__Records for this exercise__.
=-=-=-=-=

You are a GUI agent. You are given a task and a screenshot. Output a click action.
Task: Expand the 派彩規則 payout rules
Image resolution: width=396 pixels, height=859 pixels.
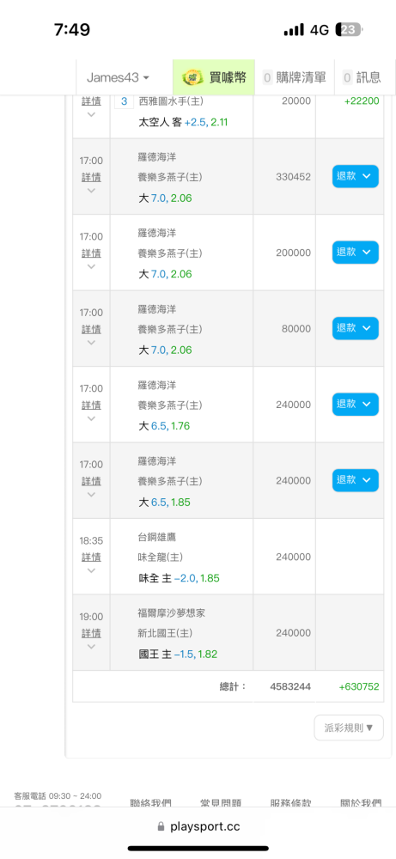click(349, 728)
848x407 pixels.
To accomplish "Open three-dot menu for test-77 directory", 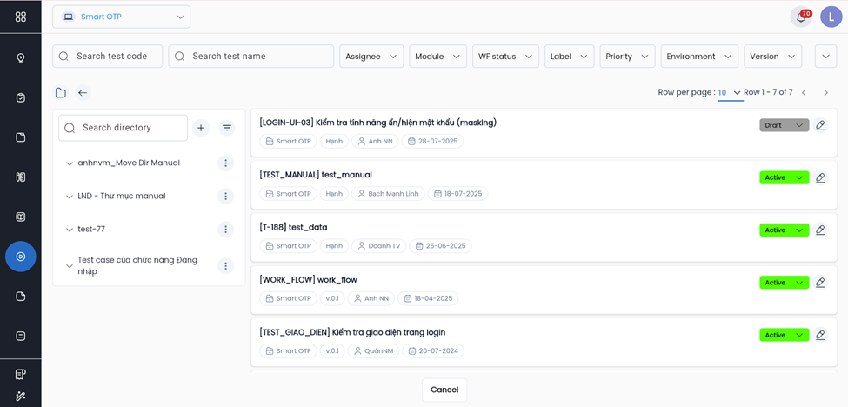I will tap(225, 230).
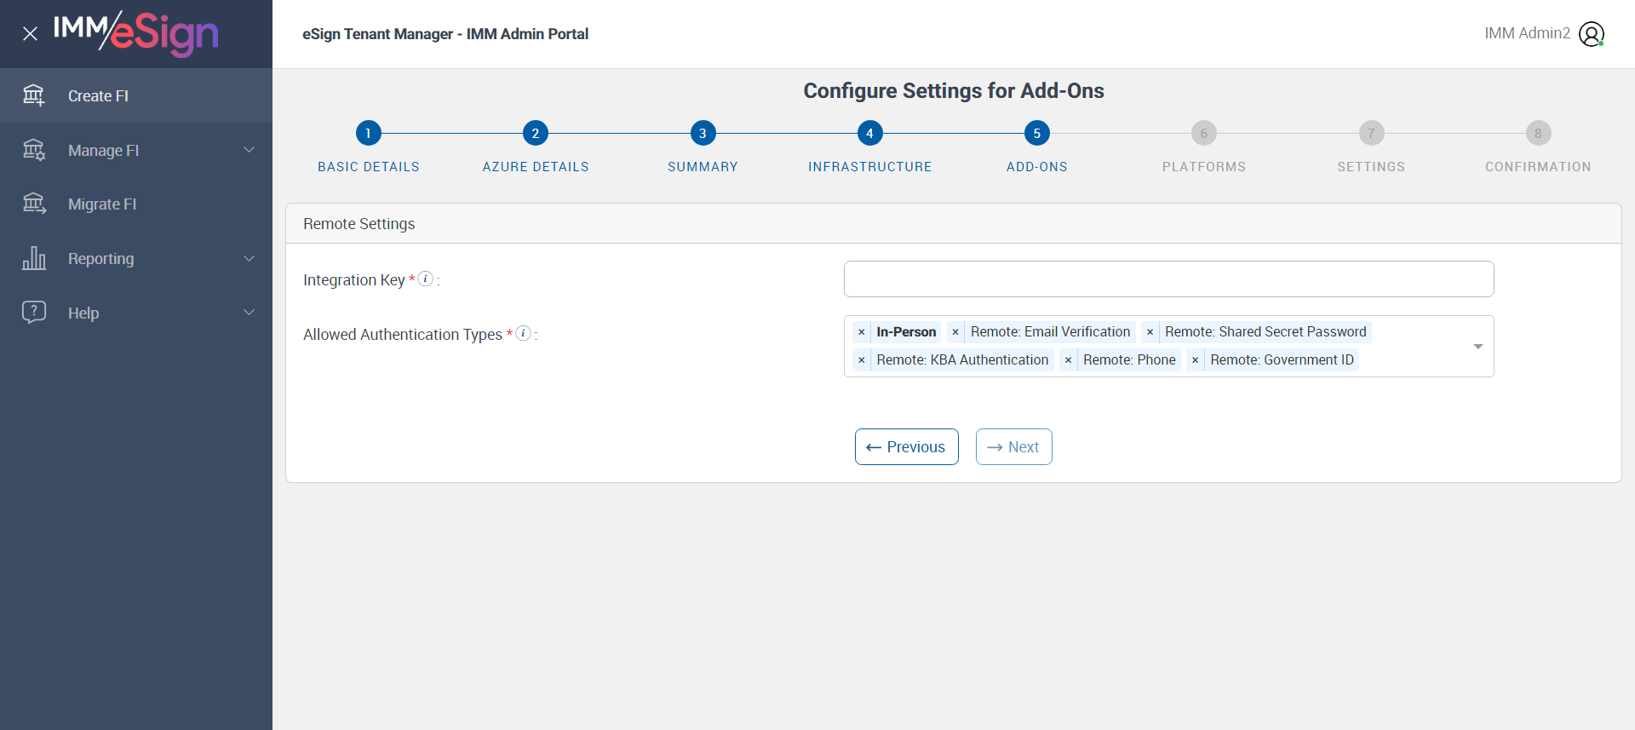Click the Next button
The height and width of the screenshot is (730, 1635).
[1013, 447]
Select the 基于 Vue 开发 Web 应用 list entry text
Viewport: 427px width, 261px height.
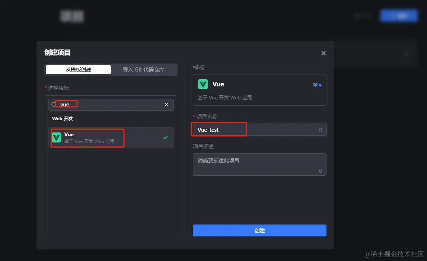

=-=-=-=-=

__Work required__. Leave the pictures out and retype only the lines from the line with "Select the 基于 Vue 开发 Web 应用 list entry text" through the final line of the material, both ends included, word for word.

__Result of this exercise__.
Select the 基于 Vue 开发 Web 应用 list entry text
Viewport: 427px width, 261px height.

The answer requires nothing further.